Modified: July 13, 2013 7:56 AM
Why a new phone trumps GM's $200 map
Three years ago, I bought a car with an in-dash navigation system.
I hate it.
I got it mainly because I preferred the touch screen to the ugly standard audio system that Chevrolet offered at the time. Plus, it came as part of a reasonably priced package that included other things I wanted.
But I hate it.
It obnoxiously locks out many functions when the car is moving in a misguided attempt at safety, meaning you have to pull over to enter a destination even if there's a passenger who could do it for you. It takes forever to page through the different menus and either input an address or search through the points of interest, which may or may not include whatever you're trying to find.
And, at least on my unit, the screen's touch sensor is misaligned just enough so that most times when I try to zoom in, it instead saves the current location to the address book. The dozens of randomly located "pushpins" that have accumulated serve as a monument to my frustration.
Most laughably, General Motors demands $200 to update the thing with new maps. That is, coincidentally, the same price Apple charges for each new version of the iPhone when it comes out. I know which one I'd rather spend $200 on.
Whenever I need to find an unfamiliar location, I ignore the in-dash screen and pull out my iPhone. The Google Maps app on the iPhone is incredibly easy to use, always up-to-date and a wealth of quickly searchable information. Google is even rolling out a free upgrade to the app this month.
GM's chief technology officer for OnStar, Tim Nixon, told Bloomberg News that even his own sons used their iPhones rather than the in-dash screen.
"We've historically had these onboard embedded nav systems," Nixon told Bloomberg. "That's just not going to cut it anymore.
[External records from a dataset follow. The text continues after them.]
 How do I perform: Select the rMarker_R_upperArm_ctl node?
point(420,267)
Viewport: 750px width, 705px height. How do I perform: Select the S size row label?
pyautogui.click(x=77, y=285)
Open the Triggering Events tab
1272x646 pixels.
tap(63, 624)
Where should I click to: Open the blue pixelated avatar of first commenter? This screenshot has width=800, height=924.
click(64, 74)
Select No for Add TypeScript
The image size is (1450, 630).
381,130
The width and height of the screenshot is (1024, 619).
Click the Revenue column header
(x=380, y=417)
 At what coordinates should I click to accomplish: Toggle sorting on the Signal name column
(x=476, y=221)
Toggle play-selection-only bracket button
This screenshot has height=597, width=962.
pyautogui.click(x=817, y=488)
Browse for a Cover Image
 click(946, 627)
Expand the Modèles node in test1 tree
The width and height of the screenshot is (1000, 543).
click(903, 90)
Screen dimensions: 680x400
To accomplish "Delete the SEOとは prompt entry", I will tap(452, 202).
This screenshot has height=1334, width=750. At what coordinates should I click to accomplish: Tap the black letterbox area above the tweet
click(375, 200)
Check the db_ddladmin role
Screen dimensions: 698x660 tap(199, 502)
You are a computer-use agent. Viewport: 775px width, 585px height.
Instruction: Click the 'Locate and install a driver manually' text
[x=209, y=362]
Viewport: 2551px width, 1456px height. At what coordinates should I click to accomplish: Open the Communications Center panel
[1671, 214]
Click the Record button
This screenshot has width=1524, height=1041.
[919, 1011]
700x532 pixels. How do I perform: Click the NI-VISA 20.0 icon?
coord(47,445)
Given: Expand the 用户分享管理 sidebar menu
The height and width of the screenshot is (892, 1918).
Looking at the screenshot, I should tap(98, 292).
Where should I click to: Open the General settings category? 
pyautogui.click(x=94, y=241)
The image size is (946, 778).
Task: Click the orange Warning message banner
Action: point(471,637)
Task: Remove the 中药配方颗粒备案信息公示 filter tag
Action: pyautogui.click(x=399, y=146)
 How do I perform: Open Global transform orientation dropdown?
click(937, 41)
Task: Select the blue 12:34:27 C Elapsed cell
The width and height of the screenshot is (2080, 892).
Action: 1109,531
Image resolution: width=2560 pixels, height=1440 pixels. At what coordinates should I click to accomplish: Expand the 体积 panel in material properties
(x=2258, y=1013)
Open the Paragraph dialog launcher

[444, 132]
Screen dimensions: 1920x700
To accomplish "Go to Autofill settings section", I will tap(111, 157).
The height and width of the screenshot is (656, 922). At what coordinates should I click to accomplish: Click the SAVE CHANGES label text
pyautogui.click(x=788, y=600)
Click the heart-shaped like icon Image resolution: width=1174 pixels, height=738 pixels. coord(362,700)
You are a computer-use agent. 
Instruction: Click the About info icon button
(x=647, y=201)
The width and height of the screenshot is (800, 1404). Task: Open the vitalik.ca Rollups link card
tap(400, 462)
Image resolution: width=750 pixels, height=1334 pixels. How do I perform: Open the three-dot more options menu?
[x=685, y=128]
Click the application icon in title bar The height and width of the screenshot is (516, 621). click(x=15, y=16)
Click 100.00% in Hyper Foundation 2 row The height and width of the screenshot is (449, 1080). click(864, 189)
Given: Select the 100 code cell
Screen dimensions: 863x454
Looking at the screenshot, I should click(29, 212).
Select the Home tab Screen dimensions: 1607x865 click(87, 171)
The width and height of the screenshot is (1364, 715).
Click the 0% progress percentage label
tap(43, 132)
The game has changed and the bar has been raised by these always-connected devices that bring fresh information into the car."
The auto industry is still struggling with how to keep up with the rapid advances in technology that can make parts of a 3-year-old car obsolete. GM and other automakers have made substantial improvements to their navigation and infotainment systems since I bought my car, but most still have a long way to go before matching what a smartphone offers.
Chevrolet now offers MyLink, which lets drivers access some functions of their phones through the in-dash touch screen. But while new buyers can get MyLink to display their phone's navigation app on its screen for $50, GM is still trying to sell $200 map discs to those of us with previous-generation models.
Sorry, GM. I don't need it. Besides, I already spent the money on a new iPhone.